> Extract provided
Segment Open

When an employee will not comply with his employer’s policies and procedures intended to ensure compliance with state law, can the employer suspend that employee for noncompliance? If the employee states a religiously-motivated reason for the noncompliance, possibly not. In Vandersand v. Wal-Mart Stores, Inc., No. 06-3292, the U.S. District Court for the Central District of Illinois found that a pharmacist could pursue an action for religious discrimination claim because his employer suspended him for refusing to sell emergency contraception.
On April 1, 2005, Illinois enacted an administrative rule requiring pharmacies, upon receipt of a valid prescription, to dispense contraceptive devices, including emergency contraception, without delay. Ill. Admin. Code tit. 68, § 1330.91(j). A few months after the rule became permanent, Ethan Vandersand, a licensed pharmacist at the Wal-Mart in Beardstown, Illinois, received a phone call from a woman identifying herself as a nurse practitioner. The nurse practitioner asked Vandersand if he would dispense emergency contraceptives to her patient. Vandersand replied that he would not.
Vandersand informed his supervisor of the incident, stating that he violated the rule because of his religious beliefs. Wal-Mart allowed Vandersand to choose between being terminated immediately or being placed on unpaid leave of absence. Vandersand chose unpaid leave of absence and subsequently filed a lawsuit claiming religious discrimination in violation of Title VII of the Civil Rights Act of 1964 and a violation of the Illinois Health Care Right of Conscience Act, 745 Ill. Comp. Stat. 70/1 et. seq.
Generally, a plaintiff in a religious discrimination case must prove: (1) the person engaged in a religious observance or practice that conflicts with an employment requirement; (2) the person called the religious observance or practice to the attention of the employer; and (3) the religious observance or practice was the basis for the employer’s adverse employment action against that person. Vandersand claimed that Wal-Mart discriminated against him based on his religion because: (1) his opposition to emergency contraception is part of his religious belief; (2) Wal-Mart knew he refused to dispense emergency contraception because of these religious beliefs; and (3) Wal- Mart took an adverse employment action against him because of his religious beliefs.
In response to Vandersand’s Title VII claim, Wal-Mart argued that it could not be held liable for discrimination because it was simply complying with the Illinois rule requiring that it immediately dispense emergency contraception. However, the court found the rule does not require each individual pharmacist to comply with the rule; rather, the rule only requires that each pharmacy comply with the rule. The court reasoned that Wal-Mart might have complied with the rule without requiring Vandersand to dispense the emergency contraception by asking another Wal-Mart pharmacist to fill the prescription.

Segment Closed

> Listed records

Segment Open

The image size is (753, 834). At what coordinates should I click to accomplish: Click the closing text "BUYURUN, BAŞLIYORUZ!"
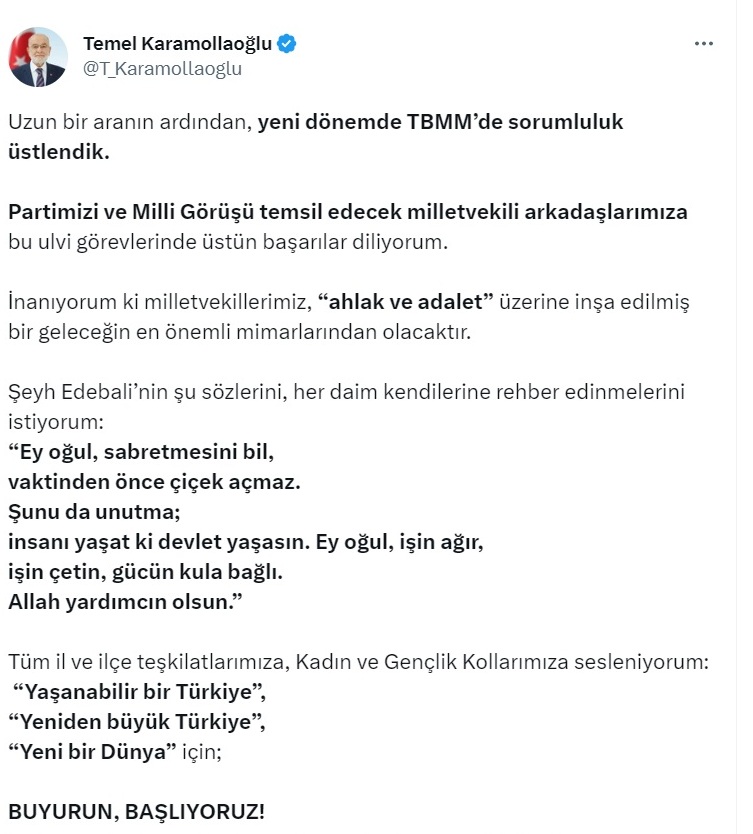tap(137, 812)
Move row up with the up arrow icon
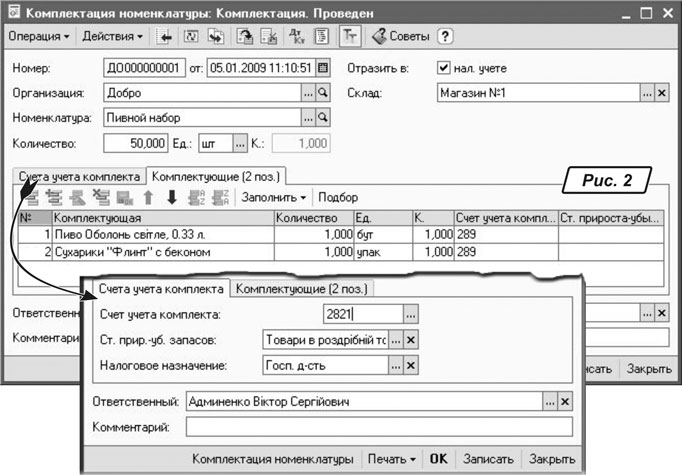 coord(149,198)
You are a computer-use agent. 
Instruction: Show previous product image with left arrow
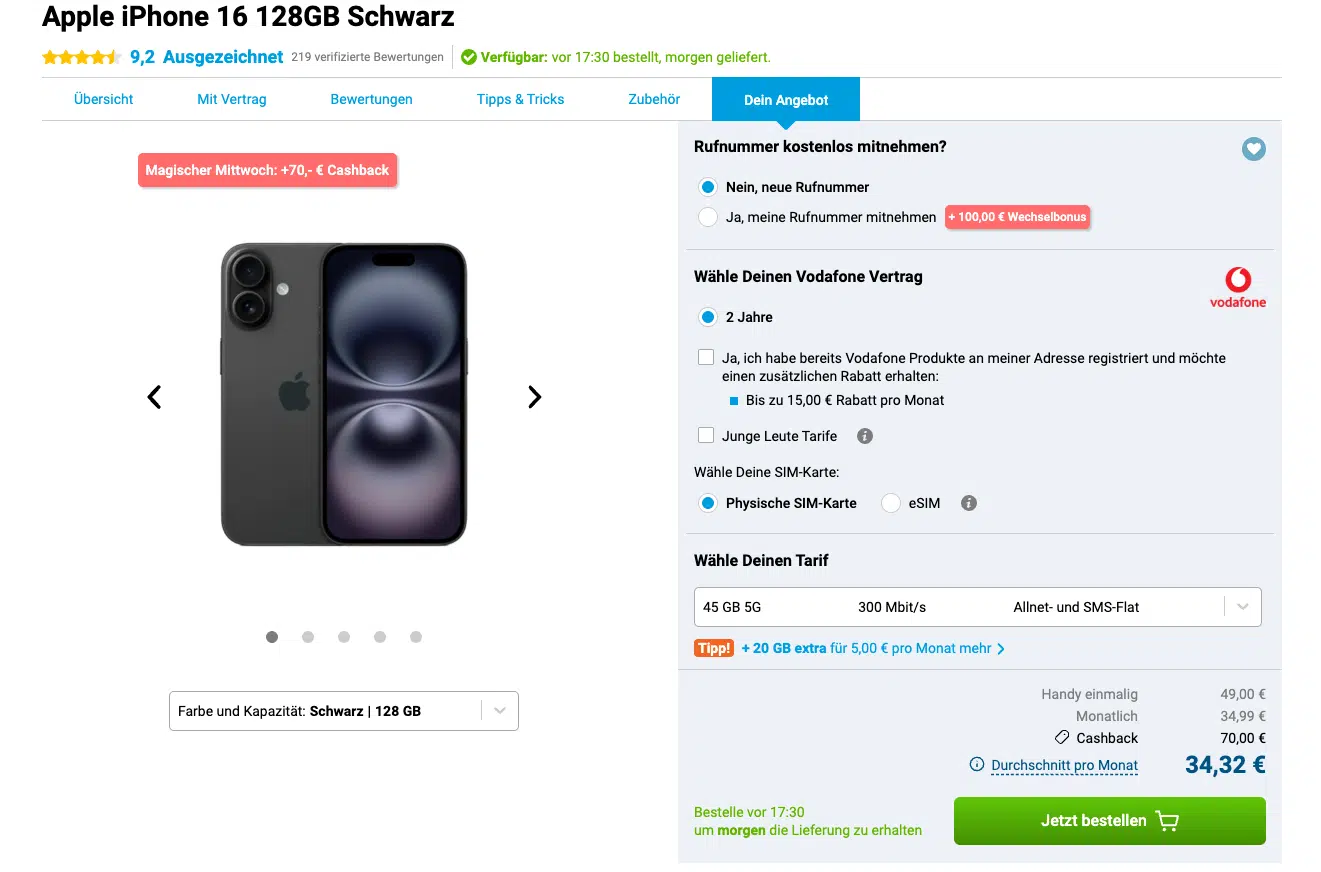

Segment Closed

> Work instruction A
Answer these questions using the text on the Vandersand case:
(i) On what date did Illinois enact the rule requiring pharmacies to dispense contraceptive devices?
(ii) What two choices did Wal-Mart give Vandersand?
(iii) According to the court, who does the Illinois rule require to comply?
> Work instruction B
Return, word for word, the part of the text on the Vandersand case starting at "Generally, a plaintiff" and ending at "him because of his religious beliefs.".

> Exercise result A
(i) April 1, 2005
(ii) Being terminated immediately or being placed on unpaid leave of absence
(iii) Each pharmacy, not each individual pharmacist

> Exercise result B
Generally, a plaintiff in a religious discrimination case must prove: (1) the person engaged in a religious observance or practice that conflicts with an employment requirement; (2) the person called the religious observance or practice to the attention of the employer; and (3) the religious observance or practice was the basis for the employer’s adverse employment action against that person. Vandersand claimed that Wal-Mart discriminated against him based on his religion because: (1) his opposition to emergency contraception is part of his religious belief; (2) Wal-Mart knew he refused to dispense emergency contraception because of these religious beliefs; and (3) Wal- Mart took an adverse employment action against him because of his religious beliefs.